We consider the dynamic battery swapping problem in an e-bike sharing system, where both the swapping demands and covariates (e.g., weather) are random. In this problem, the firm first makes constant insourcing decisions for each shift in a two-shift system, followed by hourly outsourcing decisions based on observed information, including covariates and past demand realizations. Motivated by the identified correlation between covariates and demands, we propose a distributionally robust optimization model with a scenario-wise ambiguity set to address these uncertainties and their interdependencies. We begin by analyzing the value of covariate information in a one-period special case, demonstrating its potential to reduce the over-conservatism of robust solutions. To solve for the multiperiod system, an approximation approach is introduced using the linear decision rule.
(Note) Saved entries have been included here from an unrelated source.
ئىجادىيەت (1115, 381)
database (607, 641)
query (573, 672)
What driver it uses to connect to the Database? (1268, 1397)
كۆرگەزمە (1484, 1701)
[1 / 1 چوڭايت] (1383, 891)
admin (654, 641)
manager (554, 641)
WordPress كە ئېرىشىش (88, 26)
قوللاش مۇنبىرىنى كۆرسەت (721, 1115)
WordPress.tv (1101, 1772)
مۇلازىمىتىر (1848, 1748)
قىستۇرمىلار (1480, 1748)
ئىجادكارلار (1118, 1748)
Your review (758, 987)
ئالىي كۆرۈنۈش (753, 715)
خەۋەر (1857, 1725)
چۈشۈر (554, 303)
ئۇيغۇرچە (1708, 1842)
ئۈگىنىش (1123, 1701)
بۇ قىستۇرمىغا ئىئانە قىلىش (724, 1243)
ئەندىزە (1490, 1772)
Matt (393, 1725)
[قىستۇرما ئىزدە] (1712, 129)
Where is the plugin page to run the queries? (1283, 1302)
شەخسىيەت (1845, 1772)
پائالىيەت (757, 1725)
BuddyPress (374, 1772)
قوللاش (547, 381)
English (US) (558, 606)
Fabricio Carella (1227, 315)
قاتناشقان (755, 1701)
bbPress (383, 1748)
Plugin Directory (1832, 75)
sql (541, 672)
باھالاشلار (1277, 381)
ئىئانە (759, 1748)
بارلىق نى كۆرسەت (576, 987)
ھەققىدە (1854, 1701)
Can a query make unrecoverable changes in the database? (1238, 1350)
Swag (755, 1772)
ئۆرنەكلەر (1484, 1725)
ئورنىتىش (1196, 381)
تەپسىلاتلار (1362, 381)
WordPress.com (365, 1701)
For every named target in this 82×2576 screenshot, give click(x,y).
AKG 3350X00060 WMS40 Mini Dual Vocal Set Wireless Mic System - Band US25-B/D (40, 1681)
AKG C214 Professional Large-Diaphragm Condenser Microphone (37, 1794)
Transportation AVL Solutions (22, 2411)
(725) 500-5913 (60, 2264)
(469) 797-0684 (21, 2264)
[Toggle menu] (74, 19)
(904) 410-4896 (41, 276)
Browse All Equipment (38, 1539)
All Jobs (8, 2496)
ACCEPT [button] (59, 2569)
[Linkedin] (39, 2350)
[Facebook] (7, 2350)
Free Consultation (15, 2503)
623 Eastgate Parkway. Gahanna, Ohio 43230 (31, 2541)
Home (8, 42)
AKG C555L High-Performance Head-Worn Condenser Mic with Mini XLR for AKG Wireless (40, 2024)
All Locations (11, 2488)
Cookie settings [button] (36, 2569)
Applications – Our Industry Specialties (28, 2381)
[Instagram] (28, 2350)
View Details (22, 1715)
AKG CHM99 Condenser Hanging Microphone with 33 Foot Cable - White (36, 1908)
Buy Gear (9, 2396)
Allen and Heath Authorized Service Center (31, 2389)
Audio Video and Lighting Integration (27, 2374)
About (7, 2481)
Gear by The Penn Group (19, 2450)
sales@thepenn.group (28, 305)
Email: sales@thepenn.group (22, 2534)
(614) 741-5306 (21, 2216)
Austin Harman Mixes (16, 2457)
Exact solution approaches for multiperiod adaptive robust optimization problems are scarce in the literature. To fill this research gap, we introduce a vertex enumeration approach—derived from convex optimization theory—to identify the optimal solution. To address the exponential number of constraints and variables, we design a column-and-constraint generation approach that converges to an optimal solution within a finite number of iterations. Finally, we assess the effectiveness of our proposed solution by comparing its performance to several widely recognized benchmark models through a case study using real-world operational data provided by our industry partner. The findings offer valuable managerial insights for e-bike sharing firms by demonstrating how the integration of covariate information and a combination of insourcing and outsourcing strategies can optimize battery swapping operations.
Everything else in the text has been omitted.